▶ **Task to carry out**: Your task is to repeat exactly the lines below between the line holding "Click the cloud logo in 猪价预测 banner" and the line holding "Given: Click the Profoto B10 product image", inclusive, and only those.

(Saved entries)
- Opening Delimiter -
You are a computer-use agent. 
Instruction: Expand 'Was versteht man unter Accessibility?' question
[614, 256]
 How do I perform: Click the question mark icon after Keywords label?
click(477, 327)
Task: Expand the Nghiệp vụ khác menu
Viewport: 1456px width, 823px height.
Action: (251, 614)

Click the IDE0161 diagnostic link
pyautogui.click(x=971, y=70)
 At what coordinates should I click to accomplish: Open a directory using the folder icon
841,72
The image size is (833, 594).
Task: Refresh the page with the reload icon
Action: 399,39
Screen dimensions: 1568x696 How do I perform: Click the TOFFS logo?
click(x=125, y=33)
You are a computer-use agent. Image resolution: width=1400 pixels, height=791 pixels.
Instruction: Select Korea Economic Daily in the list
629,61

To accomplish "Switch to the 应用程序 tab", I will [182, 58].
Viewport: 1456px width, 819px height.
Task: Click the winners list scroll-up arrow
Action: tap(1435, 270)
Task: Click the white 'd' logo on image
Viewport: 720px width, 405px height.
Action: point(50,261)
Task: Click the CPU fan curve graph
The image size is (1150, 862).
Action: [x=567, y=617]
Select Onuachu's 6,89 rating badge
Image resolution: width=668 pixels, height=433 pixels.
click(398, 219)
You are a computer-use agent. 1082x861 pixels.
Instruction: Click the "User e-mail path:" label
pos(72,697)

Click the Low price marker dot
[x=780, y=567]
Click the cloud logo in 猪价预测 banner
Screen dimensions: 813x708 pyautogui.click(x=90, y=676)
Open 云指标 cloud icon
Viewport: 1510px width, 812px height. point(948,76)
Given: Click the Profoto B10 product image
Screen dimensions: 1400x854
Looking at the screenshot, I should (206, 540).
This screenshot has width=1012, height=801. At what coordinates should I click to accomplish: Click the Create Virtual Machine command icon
- Closing Delimiter -
▶ **Problem solution**:
Click the cloud logo in 猪价预测 banner
Screen dimensions: 813x708 pyautogui.click(x=90, y=676)
Open 云指标 cloud icon
Viewport: 1510px width, 812px height. point(948,76)
Given: Click the Profoto B10 product image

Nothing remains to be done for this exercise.